<<<<

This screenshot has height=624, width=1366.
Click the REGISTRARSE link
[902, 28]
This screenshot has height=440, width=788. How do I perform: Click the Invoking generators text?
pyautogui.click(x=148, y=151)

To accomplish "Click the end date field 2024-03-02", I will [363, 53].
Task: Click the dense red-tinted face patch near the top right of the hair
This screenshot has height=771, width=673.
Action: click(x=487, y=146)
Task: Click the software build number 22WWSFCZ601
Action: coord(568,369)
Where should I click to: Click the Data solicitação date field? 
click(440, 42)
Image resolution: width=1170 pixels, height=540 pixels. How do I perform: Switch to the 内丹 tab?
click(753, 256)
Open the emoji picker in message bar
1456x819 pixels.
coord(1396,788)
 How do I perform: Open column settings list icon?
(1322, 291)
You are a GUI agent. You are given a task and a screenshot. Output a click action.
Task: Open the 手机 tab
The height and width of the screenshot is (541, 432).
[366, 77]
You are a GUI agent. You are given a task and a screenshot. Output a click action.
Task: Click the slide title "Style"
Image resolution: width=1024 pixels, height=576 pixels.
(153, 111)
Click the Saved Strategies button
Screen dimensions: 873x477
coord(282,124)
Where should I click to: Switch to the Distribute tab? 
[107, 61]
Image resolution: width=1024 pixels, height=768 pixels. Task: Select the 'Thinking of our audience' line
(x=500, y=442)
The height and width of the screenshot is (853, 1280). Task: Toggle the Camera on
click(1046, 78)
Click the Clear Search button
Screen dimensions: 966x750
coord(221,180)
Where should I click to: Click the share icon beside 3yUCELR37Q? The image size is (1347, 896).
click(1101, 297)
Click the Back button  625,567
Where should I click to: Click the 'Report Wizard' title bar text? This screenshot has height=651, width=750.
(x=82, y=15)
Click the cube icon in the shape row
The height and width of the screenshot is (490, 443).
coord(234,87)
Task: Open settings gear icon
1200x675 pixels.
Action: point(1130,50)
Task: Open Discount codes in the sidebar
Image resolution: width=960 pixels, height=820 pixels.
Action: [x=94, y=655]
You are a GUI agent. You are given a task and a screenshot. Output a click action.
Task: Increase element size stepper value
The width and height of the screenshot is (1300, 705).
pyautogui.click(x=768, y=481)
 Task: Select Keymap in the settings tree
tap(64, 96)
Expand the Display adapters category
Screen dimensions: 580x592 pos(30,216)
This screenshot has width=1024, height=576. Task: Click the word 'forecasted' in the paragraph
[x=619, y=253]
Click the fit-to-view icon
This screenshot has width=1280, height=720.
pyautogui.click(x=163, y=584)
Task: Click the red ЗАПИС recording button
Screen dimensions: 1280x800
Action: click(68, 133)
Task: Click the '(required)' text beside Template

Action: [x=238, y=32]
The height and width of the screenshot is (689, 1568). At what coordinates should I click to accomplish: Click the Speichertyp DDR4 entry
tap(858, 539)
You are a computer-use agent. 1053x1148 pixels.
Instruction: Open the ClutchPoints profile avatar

>>>>

• WHAT YOU NEED TO DO:
Return the full listing. Keep each line exactly as it stands.

• EXERCISE RESPONSE:
This screenshot has height=624, width=1366.
Click the REGISTRARSE link
[902, 28]
This screenshot has height=440, width=788. How do I perform: Click the Invoking generators text?
pyautogui.click(x=148, y=151)

To accomplish "Click the end date field 2024-03-02", I will [363, 53].
Task: Click the dense red-tinted face patch near the top right of the hair
This screenshot has height=771, width=673.
Action: click(x=487, y=146)
Task: Click the software build number 22WWSFCZ601
Action: coord(568,369)
Where should I click to: Click the Data solicitação date field? 
click(440, 42)
Image resolution: width=1170 pixels, height=540 pixels. How do I perform: Switch to the 内丹 tab?
click(753, 256)
Open the emoji picker in message bar
1456x819 pixels.
coord(1396,788)
 How do I perform: Open column settings list icon?
(1322, 291)
You are a GUI agent. You are given a task and a screenshot. Output a click action.
Task: Open the 手机 tab
The height and width of the screenshot is (541, 432).
[366, 77]
You are a GUI agent. You are given a task and a screenshot. Output a click action.
Task: Click the slide title "Style"
Image resolution: width=1024 pixels, height=576 pixels.
(153, 111)
Click the Saved Strategies button
Screen dimensions: 873x477
coord(282,124)
Where should I click to: Switch to the Distribute tab? 
[107, 61]
Image resolution: width=1024 pixels, height=768 pixels. Task: Select the 'Thinking of our audience' line
(x=500, y=442)
The height and width of the screenshot is (853, 1280). Task: Toggle the Camera on
click(1046, 78)
Click the Clear Search button
Screen dimensions: 966x750
coord(221,180)
Where should I click to: Click the share icon beside 3yUCELR37Q? The image size is (1347, 896).
click(1101, 297)
Click the Back button  625,567
Where should I click to: Click the 'Report Wizard' title bar text? This screenshot has height=651, width=750.
(x=82, y=15)
Click the cube icon in the shape row
The height and width of the screenshot is (490, 443).
coord(234,87)
Task: Open settings gear icon
1200x675 pixels.
Action: point(1130,50)
Task: Open Discount codes in the sidebar
Image resolution: width=960 pixels, height=820 pixels.
Action: [x=94, y=655]
You are a GUI agent. You are given a task and a screenshot. Output a click action.
Task: Increase element size stepper value
The width and height of the screenshot is (1300, 705).
pyautogui.click(x=768, y=481)
 Task: Select Keymap in the settings tree
tap(64, 96)
Expand the Display adapters category
Screen dimensions: 580x592 pos(30,216)
This screenshot has width=1024, height=576. Task: Click the word 'forecasted' in the paragraph
[x=619, y=253]
Click the fit-to-view icon
This screenshot has width=1280, height=720.
pyautogui.click(x=163, y=584)
Task: Click the red ЗАПИС recording button
Screen dimensions: 1280x800
Action: click(68, 133)
Task: Click the '(required)' text beside Template

Action: [x=238, y=32]
The height and width of the screenshot is (689, 1568). At what coordinates should I click to accomplish: Click the Speichertyp DDR4 entry
tap(858, 539)
You are a computer-use agent. 1053x1148 pixels.
Instruction: Open the ClutchPoints profile avatar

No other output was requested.